New Colorado Sleep Institute to be awakened soon
February 27, 2019
Getting a healthy amount of sleep is a challenge for up to 70 million people a year the American Sleep Association reports. Some of us suffer from the inability to fall asleep or can’t sustain a good night’s rest. Others have apnea leading to interrupted breathing and waking up throughout the night. There are a variety of reasons why getting the proper amount of quality slumber becomes an agonizing quest.
Fortunately, expert help for the exhausted is easily accessible. Colorado Sleep Institute (CSI) is on the verge of completing a new location just off Highway 119 at 1630 Dry Creek Drive, Longmont.
Sleep isn’t a passive state CSI co-founder Dr. Mark Hickey explained. “Research has shown recently that one of the reasons we sleep is to remove waste from the brain. It’s a very carefully orchestrated, necessary process. It’s not a turning off of the body.”
Without the seven hours of sleep adults are typically recommended to have each day, deprived individuals may experience serious physical health risks, daytime sleepiness and fatigue, weight gain, irritability, lack of coordination, brain fog, and accidents often result. Diabetes, high blood pressure, heart conditions, and strokes are all associated with chronic poor sleep.
Started in 2010 by Dr. Hickey and Adam Wertz, CSI now has three locations – in Boulder, Longmont and Broomfield, and employs 60 people. The present Longmont clinical location on Professional Lane and the existing administrative location will be combined in CSI’s new offices which will occupy over 13,000 of the newly constructed 20,000 square-foot building.
Hickey said the site was chosen not only for its proximity to patients from areas surrounding Longmont, but also because the region has a plentiful pool of qualified employees to support the growing business.
Hickey and Wertz opened CSI because the old mode of helping patients with sleep disorders was a less effective, disjointed process of diagnosis, treatment, and follow up, involving medical professionals from separate organizations.
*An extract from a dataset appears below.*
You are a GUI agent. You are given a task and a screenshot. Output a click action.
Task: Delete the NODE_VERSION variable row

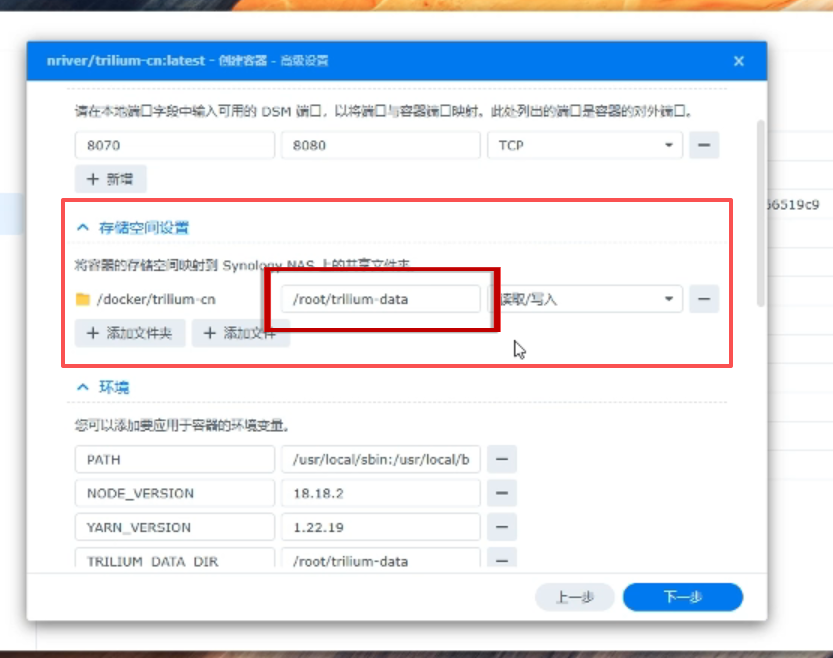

Hickey said, “What we decided to do was a completely comprehensive care model. It means that we actually see the patient in clinic, do a complete history and examination and then, if they need diagnostic testing we can do that. We do the interpretation of the study and if therapy is needed, we will provide that to them in house, all under one roof. We do the follow up as well and continue to monitor them in several ways including high tech ways such as remote wireless transmission to be sure their breathing is normal and they’re not having any issues.”
With a background in neuroscience, Hickey felt sleep was a fascinating subject and the lack of research in the field piqued his interest to delve into it further. He did his training in neurology at the Mayo Clinic and went on to do a fellowship in sleep medicine at Louisiana State University.
In fact, all of the doctors in CSI’s practice are fellowship-trained sleep medicine physicians, meaning they have spent an additional 12 months of intensive training focused specifically on sleep.
The practice will be expanding, but currently has six sleep physicians and five physician assistants on staff. Two Ph.D. researchers are also on the team breaking ground on pharmaceutical fronts, as well as clinical trials and designing research protocols.
Patient testing is done in CSI’s on-site sleep lab where they observe brain waves, breathing, and oxygen levels and there are home sleep test options. For patients who have a circadian rhythm disorder, where their internal sleep clock is off-kilter, there’s a test called actigraphy, which determines which treatment is best.
Hickey said the two most frequently detected disorders are sleep apnea and insomnia. Other conditions such as snoring, narcolepsy and restless leg syndrome also are addressed.
Once diagnosed, there are many approaches to treatment. CSI offers a unique alternative treatment for sleep apnea patients who would traditionally be using CPAPs (continuous positive airway pressure machines.) It’s an oral appliance therapy customized by CSI’s dental sleep medicine specialist. The appliance physically brings the lower jaw forward to keep the airway from collapsing.
For patients with the wakefulness of insomnia, the institute likes to initially utilize cognitive behavioral therapy which they have found to be the most effective long-term treatment.
Hickey said sleep apnea patients under treatment will see results immediately, and those with insomnia can realize significant improvement in four to six weeks.
Colorado Sleep Institute’s new location is expected to open by mid-March. Medical insurance covers the services provided by the center.